SOURCE DOCUMENT:
Wives: 3 Powerful Prayers to Cover Your Husband From Spiritual Attack

Spiritually responsible men pray. It’s a part of their DNA. But, also a part of their DNA, is the habit of trying to fix it all. When challenges hit the family, the husband stands at the ready to defend with his life. But a spiritual attack is no joke and he needs all the help he can get. It’s important to provide cover for three areas most susceptible to weakness: his mind, his health, and his heart.

 

Pray for his mind

One of the first places the devil hits is the mind. When your husband is doing his best to lead your marriage and protect your home, his mind is his most vulnerable asset. 2 Timothy 1:7 reminds us how important it is to keep the mind covered in prayer. “For God has not given us a spirit of fear, but of power and of love and of a sound mind.”

Prayer: Heavenly Father, when my husband’s mind comes under spiritual attack, I ask for your protection. I pray that you will help him stay focused on Jesus no matter what comes his way. When times are good, help him to praise you.

When times are bad, help him to praise you. On those days when he doesn’t know what to do to keep our family going, I pray that you help his mind to focus on you as the Giver of all things.

When his mind is under spiritual attack, help him to see You as the Leader of our home. Help him trust you, rely on you, and give his whole mind over to you. Instill faith and remove all doubt from his mind. I pray that he will seek guidance and gain wisdom from your word. Protect his mind from fear, depression, anxiety, pride, laziness, and feeling overwhelmed. Strengthen his mind today. In Jesus’ name. Amen!

 

Pray for his health

The next area often left defenseless when under spiritual attack is his health. As you cover his mind in prayer, remember to also cover his body. This is an area that can have a profound impact on his ability to follow through on his decision to trust God. 3 John 1: 2 gives you a good start. “Dear friend, I pray that you may enjoy good health and that all may go well with you, even as your soul is getting along well.”

INFORMATION SHOWN:

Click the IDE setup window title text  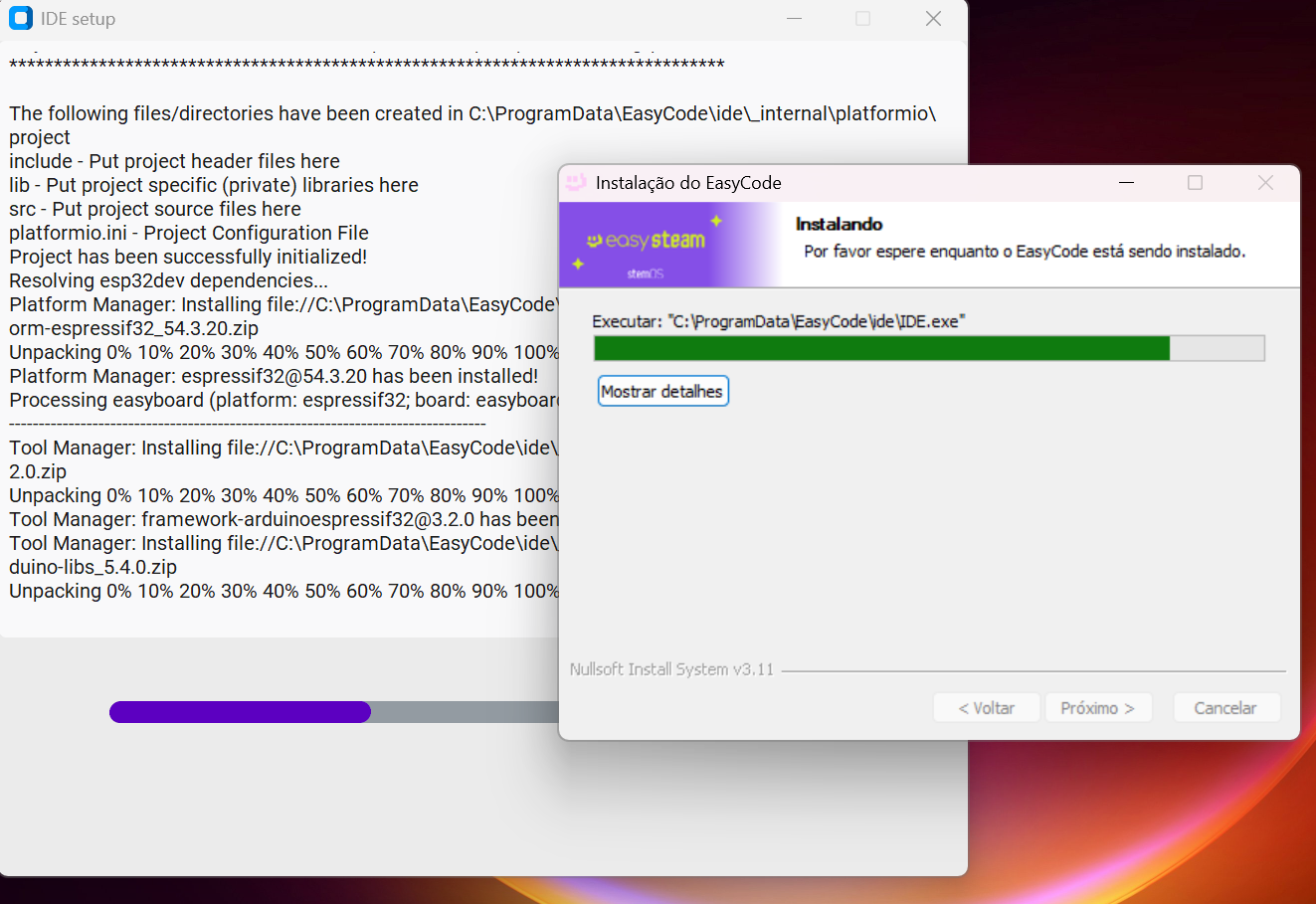tap(78, 18)
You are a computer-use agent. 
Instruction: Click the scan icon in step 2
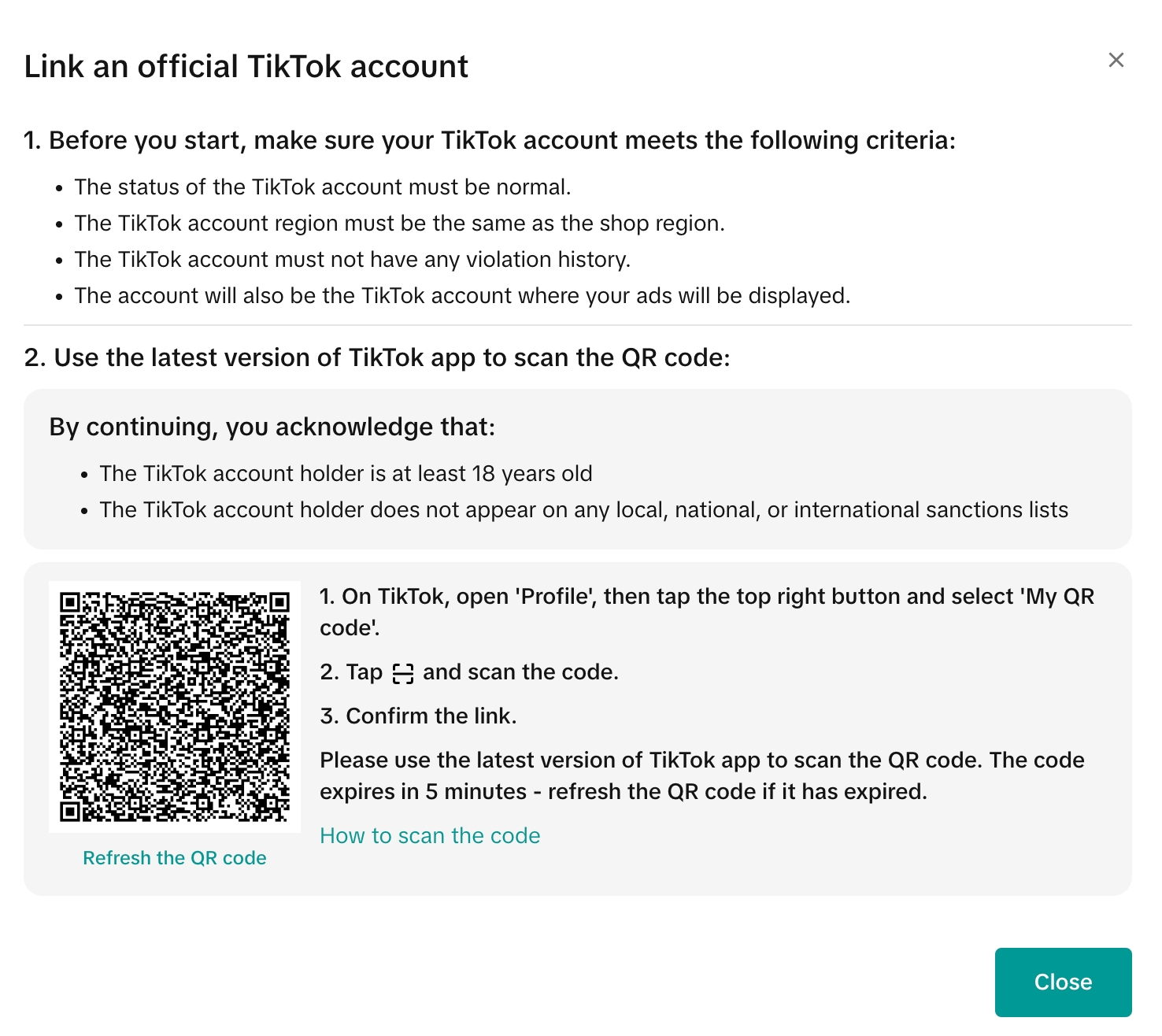coord(403,673)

EXERCISE AIM:
Reproduce word for word the portion of the prayer article that begins with "Prayer: Heavenly Father, when" and continues through "good, help him to praise you.".

EXERCISE RESULT:
Prayer: Heavenly Father, when my husband’s mind comes under spiritual attack, I ask for your protection. I pray that you will help him stay focused on Jesus no matter what comes his way. When times are good, help him to praise you.